And he wasn't wrong. His people were busy. Sales cycles were long. Competition was fierce. Time for a course was time not spent selling. That's a rational concern, and it deserves a rational response.

The problem with most AI implementations in sales teams is that they start with the technology and try to convince people it's relevant. We started from the opposite direction: with what salespeople actually hated about their work.

We asked the sales director for one thing: access to three of his salespeople for 30 minutes, one at a time. No presentation. No demo. Just conversation. He agreed with some scepticism.

We asked the three salespeople the same question: What is the part of your work you spend most time on and hate most? The answer was consistent across all three. Meeting preparation and proposal writing. Meeting preparation because it required research on the client's company, industry and competitive landscape — and because it took two to three hours per client meeting. Proposal writing because each proposal was a template-based exercise that still ended up requiring two to three hours of customisation.

That was what we worked with. Not AI in general. Not "the future of work." Precisely these two processes, for precisely these three salespeople.

We ran a two-hour session — we deliberately didn't call it a course. We called it a demonstration. We took a real client situation from one of the salespeople — an upcoming meeting, as it happened — and showed, step by step, how AI could halve the preparation time. We searched for public information about the client's company and used AI to summarise it into a briefing. We identified the likely pain points based on industry and company size. We generated five opening questions designed to surface the real challenges.

Then we took an existing proposal and showed how AI could generate a structured draft in six minutes, which the salesperson then customised in a further 20. Total time: 26 minutes instead of two to three hours.

We were very conscious about what we didn't say. We didn't say AI writes their proposals for them. We didn't say AI replaces their knowledge and experience. We said the opposite: AI gives you back the hours you currently spend on templates and research — so you can use them for what you're best at. What clients choose you for is you, not the documents.

The three salespeople tried it the next day. Not because we asked them to — but because they were curious. One called me two days later to say he had had his best-prepared client meeting in three years. He knew the client's situation better than the client themselves, and the client noticed.

He shared it with his colleagues. Not in a meeting, not in a management email — but over lunch. "This is actually brilliant." Colleagues asked if they could try it.
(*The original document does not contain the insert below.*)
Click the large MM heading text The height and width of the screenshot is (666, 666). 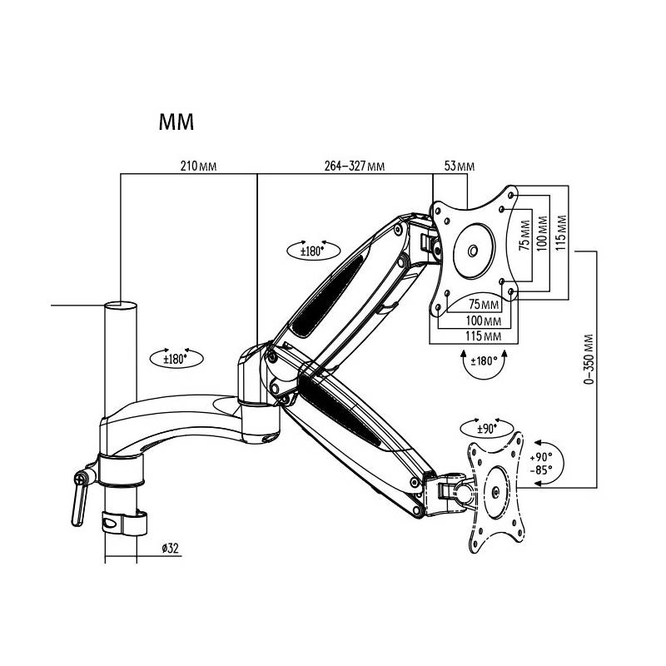pyautogui.click(x=176, y=122)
We ran an informal session for four of them. Then ten. Then all 22.

Six weeks after the first session, the sales director himself asked for structured onboarding for the whole team. The person who wouldn't allocate time for a course now allocated an entire afternoon. "I can see it in the numbers," he told me. "Preparation time is halved. We're sending more proposals. And the proposals are better — clients say so."

Tripling in AI adoption. Meeting preparation time halved. Proposals written 60% faster. But the number that matters most to him is none of those. It's that two salespeople who hadn't hit their quarterly targets in the previous two quarters are both above target. He doesn't attribute that directly to AI. But he says they have more time to actually sell — and it shows.

The most important lesson from this project is one that transfers to any kind of change initiative: don't start with the technology. Start with the problem people actually have. And show that you're solving it. The rest happens by itself.